In the entries below, lay out each line from the line with "Image resolution: width=442" up to and including the line with "pos(467,72)" as a Markdown table with the columns Row and Text, skipping any blank lines.

________

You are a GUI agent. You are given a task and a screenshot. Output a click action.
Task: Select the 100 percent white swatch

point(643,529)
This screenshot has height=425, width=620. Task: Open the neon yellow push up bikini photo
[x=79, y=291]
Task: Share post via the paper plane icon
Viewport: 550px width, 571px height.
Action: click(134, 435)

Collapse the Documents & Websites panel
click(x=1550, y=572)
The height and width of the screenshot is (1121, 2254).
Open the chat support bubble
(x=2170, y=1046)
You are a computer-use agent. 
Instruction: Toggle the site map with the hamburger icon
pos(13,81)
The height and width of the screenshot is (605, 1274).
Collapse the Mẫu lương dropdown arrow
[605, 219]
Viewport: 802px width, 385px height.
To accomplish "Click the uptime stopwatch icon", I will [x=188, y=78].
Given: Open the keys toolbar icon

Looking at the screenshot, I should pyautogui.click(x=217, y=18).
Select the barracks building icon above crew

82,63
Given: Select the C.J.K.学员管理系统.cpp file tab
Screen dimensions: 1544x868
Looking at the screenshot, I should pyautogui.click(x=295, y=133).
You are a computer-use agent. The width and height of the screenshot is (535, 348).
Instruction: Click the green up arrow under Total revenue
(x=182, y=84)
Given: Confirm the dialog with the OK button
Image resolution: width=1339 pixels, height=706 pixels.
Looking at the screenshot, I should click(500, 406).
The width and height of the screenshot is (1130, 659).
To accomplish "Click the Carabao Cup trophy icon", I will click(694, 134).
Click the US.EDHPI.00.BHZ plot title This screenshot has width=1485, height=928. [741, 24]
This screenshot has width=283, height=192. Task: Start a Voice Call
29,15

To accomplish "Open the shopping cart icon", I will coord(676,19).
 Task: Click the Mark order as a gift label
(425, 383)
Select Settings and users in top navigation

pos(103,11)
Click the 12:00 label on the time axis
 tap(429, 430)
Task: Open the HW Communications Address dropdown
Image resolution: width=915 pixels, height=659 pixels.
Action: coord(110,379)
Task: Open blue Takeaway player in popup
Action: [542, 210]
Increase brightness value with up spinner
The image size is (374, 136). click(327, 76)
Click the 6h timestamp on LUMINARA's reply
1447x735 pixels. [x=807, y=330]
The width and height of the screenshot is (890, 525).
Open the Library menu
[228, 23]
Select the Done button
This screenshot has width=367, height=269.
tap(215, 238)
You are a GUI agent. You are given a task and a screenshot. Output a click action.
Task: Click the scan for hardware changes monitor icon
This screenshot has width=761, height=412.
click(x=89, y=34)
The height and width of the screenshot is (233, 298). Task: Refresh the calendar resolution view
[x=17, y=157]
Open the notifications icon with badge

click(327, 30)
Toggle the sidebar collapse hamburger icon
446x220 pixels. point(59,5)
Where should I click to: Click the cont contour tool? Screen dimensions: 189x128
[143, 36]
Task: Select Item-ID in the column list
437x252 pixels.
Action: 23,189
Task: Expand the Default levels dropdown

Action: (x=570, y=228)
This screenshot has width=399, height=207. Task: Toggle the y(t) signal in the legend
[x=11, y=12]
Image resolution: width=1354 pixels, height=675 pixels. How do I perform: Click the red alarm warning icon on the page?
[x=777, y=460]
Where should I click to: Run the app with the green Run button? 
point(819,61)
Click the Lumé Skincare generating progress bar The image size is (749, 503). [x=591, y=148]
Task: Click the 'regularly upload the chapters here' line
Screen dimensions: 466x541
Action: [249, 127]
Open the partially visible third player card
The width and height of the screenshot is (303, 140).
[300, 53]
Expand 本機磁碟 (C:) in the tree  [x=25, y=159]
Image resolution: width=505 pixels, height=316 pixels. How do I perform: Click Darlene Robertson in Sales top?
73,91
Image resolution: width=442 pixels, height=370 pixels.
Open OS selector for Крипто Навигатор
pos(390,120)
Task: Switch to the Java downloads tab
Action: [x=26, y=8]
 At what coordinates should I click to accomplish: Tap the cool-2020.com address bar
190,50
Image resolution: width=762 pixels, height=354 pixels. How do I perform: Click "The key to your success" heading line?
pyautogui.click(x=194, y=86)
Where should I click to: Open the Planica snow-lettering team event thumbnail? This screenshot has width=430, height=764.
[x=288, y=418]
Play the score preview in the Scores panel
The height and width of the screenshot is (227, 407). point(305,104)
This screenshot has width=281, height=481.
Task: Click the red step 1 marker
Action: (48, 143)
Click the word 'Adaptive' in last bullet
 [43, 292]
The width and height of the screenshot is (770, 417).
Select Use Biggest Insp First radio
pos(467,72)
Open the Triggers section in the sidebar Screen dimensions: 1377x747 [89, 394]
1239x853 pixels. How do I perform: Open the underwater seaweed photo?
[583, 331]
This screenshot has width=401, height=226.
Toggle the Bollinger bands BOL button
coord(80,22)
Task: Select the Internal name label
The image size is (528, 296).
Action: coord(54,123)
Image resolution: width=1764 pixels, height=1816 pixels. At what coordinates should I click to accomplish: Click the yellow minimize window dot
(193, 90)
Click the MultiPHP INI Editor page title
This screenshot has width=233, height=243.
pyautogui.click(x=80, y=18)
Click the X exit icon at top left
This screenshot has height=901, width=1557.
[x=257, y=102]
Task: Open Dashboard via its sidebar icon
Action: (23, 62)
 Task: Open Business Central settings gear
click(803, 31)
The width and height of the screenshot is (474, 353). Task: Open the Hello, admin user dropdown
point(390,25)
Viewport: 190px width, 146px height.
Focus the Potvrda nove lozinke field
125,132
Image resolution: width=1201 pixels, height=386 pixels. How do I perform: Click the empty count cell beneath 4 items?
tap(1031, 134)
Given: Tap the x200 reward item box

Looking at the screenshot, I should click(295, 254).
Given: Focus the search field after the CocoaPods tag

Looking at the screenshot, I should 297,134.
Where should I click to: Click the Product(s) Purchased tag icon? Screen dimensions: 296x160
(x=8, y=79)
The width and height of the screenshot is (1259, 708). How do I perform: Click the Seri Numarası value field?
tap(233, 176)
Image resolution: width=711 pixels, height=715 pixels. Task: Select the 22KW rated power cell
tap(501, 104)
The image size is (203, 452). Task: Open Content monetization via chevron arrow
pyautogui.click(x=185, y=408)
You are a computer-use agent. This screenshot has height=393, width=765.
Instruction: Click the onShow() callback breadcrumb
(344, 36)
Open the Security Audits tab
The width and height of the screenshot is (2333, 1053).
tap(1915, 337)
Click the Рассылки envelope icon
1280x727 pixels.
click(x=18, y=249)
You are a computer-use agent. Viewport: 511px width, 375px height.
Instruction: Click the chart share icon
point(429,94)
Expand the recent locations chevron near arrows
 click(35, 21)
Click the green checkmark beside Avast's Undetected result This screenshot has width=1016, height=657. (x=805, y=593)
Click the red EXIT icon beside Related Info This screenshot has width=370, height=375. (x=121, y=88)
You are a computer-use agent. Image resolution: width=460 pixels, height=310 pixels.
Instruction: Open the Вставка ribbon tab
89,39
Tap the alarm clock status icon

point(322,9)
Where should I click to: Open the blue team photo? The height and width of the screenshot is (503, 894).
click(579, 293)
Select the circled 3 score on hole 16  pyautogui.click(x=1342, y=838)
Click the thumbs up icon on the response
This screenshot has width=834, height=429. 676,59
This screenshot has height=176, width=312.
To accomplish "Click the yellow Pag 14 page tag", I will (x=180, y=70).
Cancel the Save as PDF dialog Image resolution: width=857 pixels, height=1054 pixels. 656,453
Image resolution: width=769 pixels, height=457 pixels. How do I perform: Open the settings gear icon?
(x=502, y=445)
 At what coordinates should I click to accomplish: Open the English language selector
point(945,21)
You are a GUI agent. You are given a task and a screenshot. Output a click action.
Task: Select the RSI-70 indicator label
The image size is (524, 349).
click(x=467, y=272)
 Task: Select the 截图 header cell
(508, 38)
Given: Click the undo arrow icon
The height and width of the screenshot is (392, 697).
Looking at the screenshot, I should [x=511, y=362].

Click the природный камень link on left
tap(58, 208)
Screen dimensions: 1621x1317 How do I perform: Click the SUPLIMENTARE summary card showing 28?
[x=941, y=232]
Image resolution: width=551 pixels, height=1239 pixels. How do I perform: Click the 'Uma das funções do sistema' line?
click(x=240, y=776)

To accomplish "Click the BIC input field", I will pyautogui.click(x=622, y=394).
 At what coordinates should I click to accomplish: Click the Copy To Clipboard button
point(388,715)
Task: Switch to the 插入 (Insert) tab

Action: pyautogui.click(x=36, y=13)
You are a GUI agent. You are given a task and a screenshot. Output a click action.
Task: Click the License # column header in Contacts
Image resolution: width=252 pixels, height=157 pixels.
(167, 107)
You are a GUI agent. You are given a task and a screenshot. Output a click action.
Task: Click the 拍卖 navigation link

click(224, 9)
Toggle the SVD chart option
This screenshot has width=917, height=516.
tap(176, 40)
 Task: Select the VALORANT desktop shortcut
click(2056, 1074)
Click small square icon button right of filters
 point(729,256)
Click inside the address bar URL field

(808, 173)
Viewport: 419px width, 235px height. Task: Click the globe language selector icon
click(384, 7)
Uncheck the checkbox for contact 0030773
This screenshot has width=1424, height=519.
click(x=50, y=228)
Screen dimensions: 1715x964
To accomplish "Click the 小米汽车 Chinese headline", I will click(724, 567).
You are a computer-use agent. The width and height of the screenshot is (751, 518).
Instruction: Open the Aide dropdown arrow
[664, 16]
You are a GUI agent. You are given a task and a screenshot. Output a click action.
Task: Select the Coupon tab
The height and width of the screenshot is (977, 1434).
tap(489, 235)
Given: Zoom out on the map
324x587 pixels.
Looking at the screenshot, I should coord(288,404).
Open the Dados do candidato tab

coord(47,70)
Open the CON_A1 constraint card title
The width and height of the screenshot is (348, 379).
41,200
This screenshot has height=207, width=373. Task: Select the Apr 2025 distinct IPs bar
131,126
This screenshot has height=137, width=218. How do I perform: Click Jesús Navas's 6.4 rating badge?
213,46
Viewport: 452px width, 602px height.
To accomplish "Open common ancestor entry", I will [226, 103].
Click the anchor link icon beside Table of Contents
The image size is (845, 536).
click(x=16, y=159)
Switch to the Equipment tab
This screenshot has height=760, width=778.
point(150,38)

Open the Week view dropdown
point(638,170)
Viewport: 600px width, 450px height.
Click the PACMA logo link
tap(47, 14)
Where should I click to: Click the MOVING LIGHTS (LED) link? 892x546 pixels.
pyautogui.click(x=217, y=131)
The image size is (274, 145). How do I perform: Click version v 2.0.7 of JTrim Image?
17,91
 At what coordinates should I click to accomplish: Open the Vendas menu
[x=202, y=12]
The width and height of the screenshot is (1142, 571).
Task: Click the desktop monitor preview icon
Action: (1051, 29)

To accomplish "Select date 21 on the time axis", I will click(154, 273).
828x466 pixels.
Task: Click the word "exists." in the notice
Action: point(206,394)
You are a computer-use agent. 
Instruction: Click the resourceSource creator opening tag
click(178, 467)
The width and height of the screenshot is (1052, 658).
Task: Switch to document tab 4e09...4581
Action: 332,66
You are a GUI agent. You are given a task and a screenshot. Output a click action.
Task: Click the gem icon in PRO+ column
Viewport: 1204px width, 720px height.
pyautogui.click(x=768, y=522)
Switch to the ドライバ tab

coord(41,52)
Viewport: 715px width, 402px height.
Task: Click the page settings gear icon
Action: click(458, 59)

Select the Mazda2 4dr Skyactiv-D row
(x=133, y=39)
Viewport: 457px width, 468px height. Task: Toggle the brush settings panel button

________

=== Reply ===
| Row | Text |
|---|---|
| 1 | Image resolution: width=442 pixels, height=370 pixels. |
| 2 | Open OS selector for Крипто Навигатор |
| 3 | pos(390,120) |
| 4 | Task: Switch to the Java downloads tab |
| 5 | Action: [x=26, y=8] |
| 6 |  At what coordinates should I click to accomplish: Tap the cool-2020.com address bar |
| 7 | 190,50 |
| 8 | Image resolution: width=762 pixels, height=354 pixels. How do I perform: Click "The key to your success" heading line? |
| 9 | pyautogui.click(x=194, y=86) |
| 10 | Where should I click to: Open the Planica snow-lettering team event thumbnail? This screenshot has width=430, height=764. |
| 11 | [x=288, y=418] |
| 12 | Play the score preview in the Scores panel |
| 13 | The height and width of the screenshot is (227, 407). point(305,104) |
| 14 | This screenshot has width=281, height=481. |
| 15 | Task: Click the red step 1 marker |
| 16 | Action: (48, 143) |
| 17 | Click the word 'Adaptive' in last bullet |
| 18 |  [43, 292] |
| 19 | The width and height of the screenshot is (770, 417). |
| 20 | Select Use Biggest Insp First radio |
| 21 | pos(467,72) |